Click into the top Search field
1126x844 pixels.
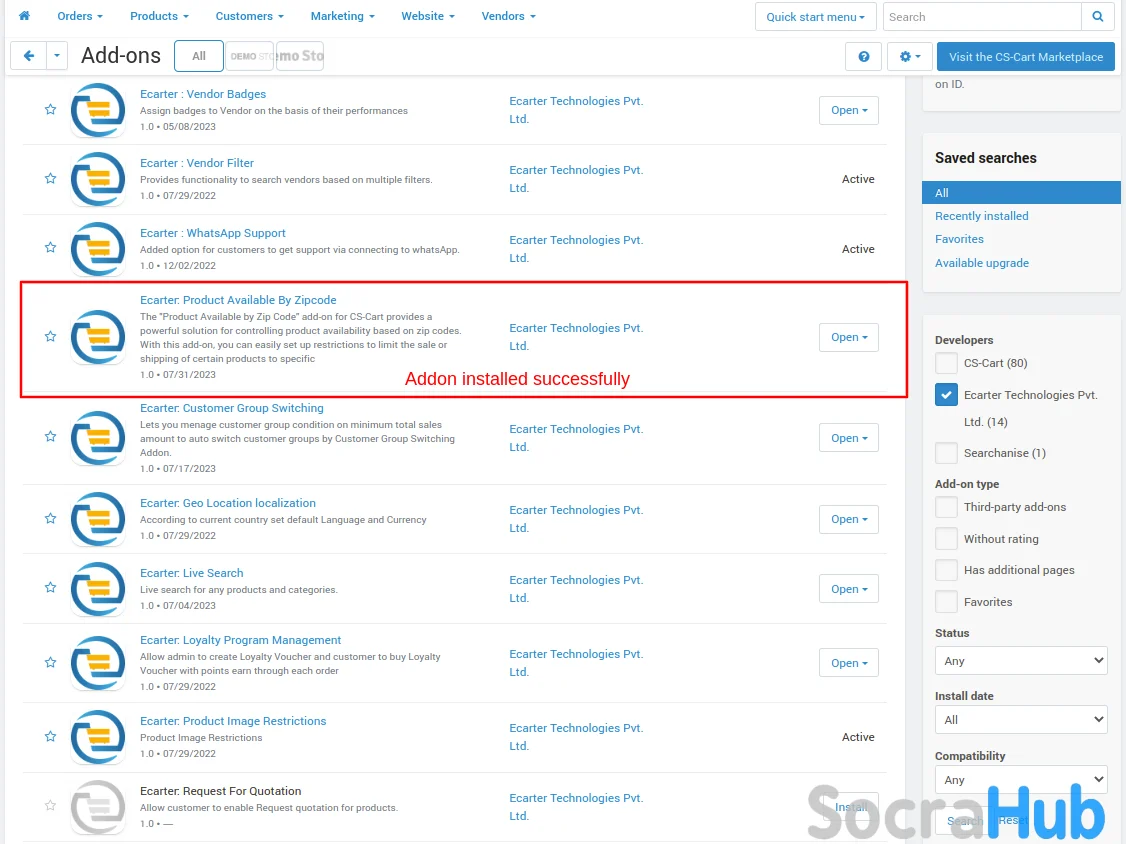click(x=982, y=17)
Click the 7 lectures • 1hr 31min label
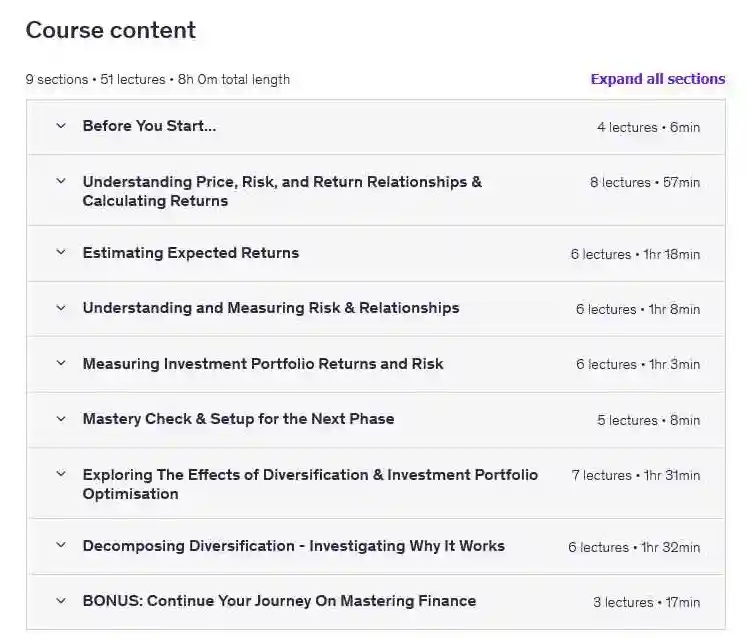This screenshot has height=638, width=747. pyautogui.click(x=635, y=475)
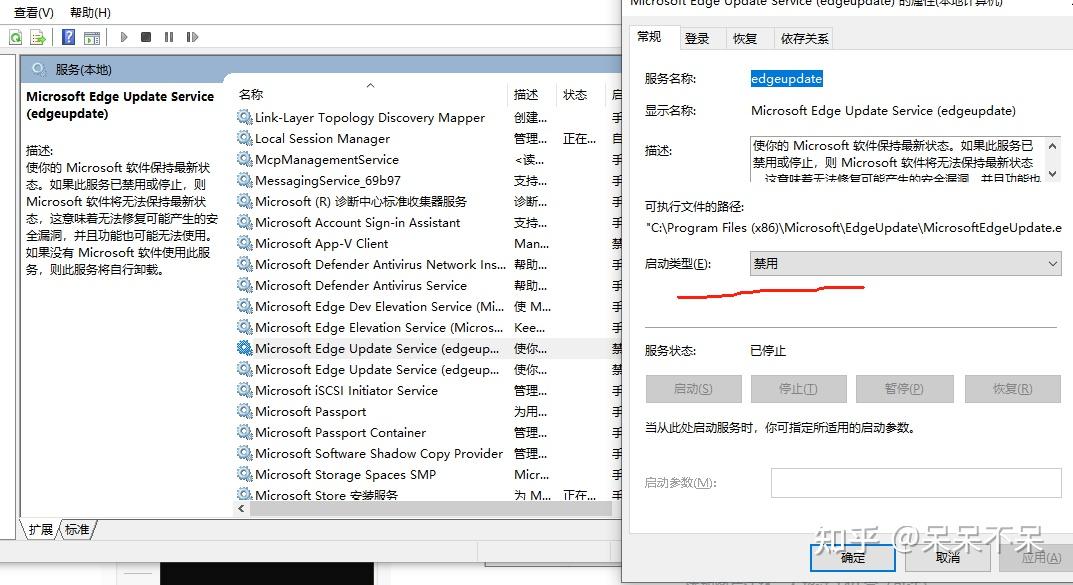
Task: Click the Export List toolbar icon
Action: pyautogui.click(x=36, y=37)
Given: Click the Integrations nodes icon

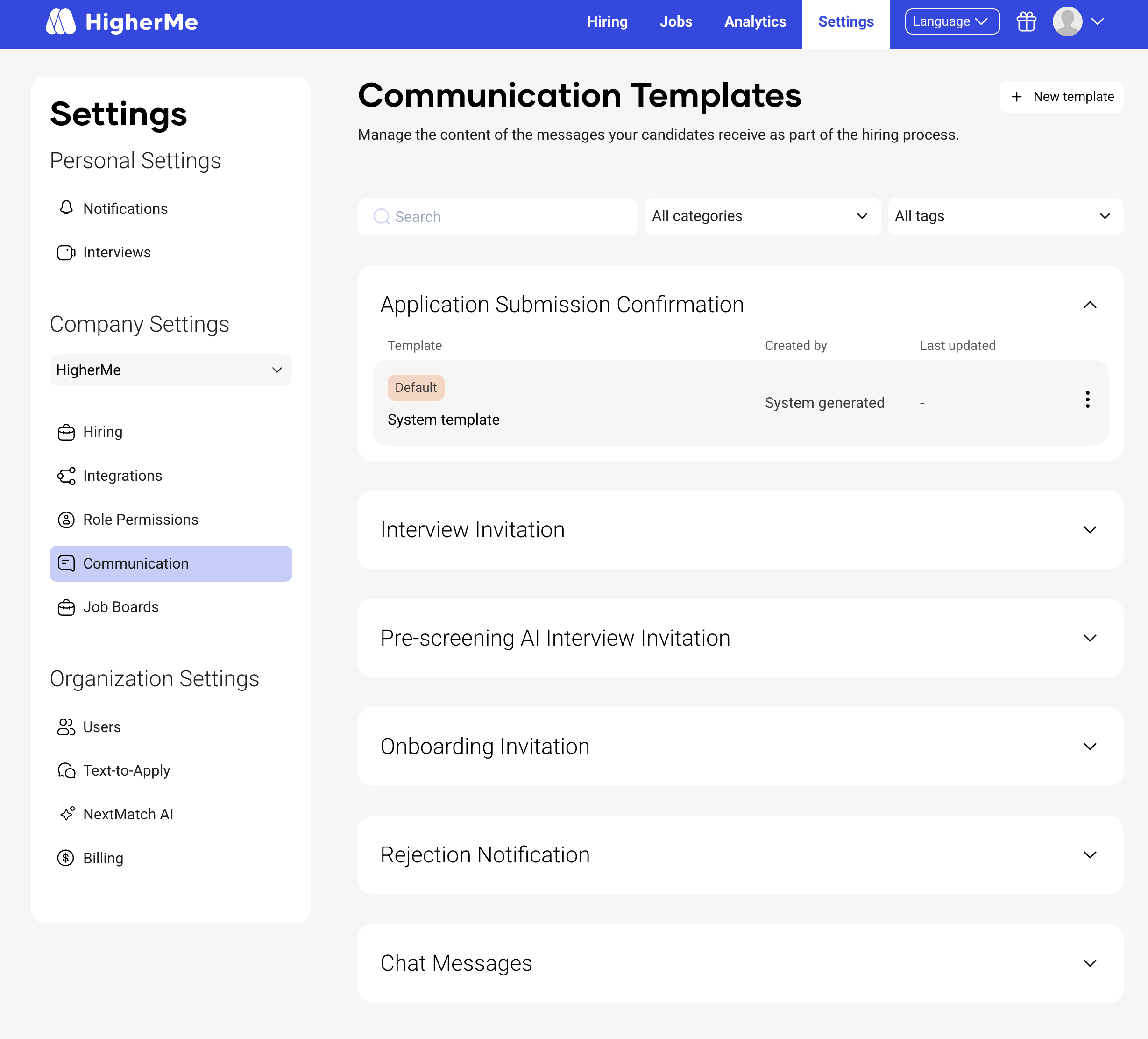Looking at the screenshot, I should tap(66, 476).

Given exercise:
Transcribe every line of the entries above word for word, leaving the pictures out.

Full solution:
Click into the top Search field
1126x844 pixels.
click(x=982, y=17)
Click the 7 lectures • 1hr 31min label
This screenshot has height=638, width=747. pyautogui.click(x=635, y=475)
Task: Click the Export List toolbar icon
Action: pyautogui.click(x=36, y=37)
Given: Click the Integrations nodes icon

Looking at the screenshot, I should tap(66, 476).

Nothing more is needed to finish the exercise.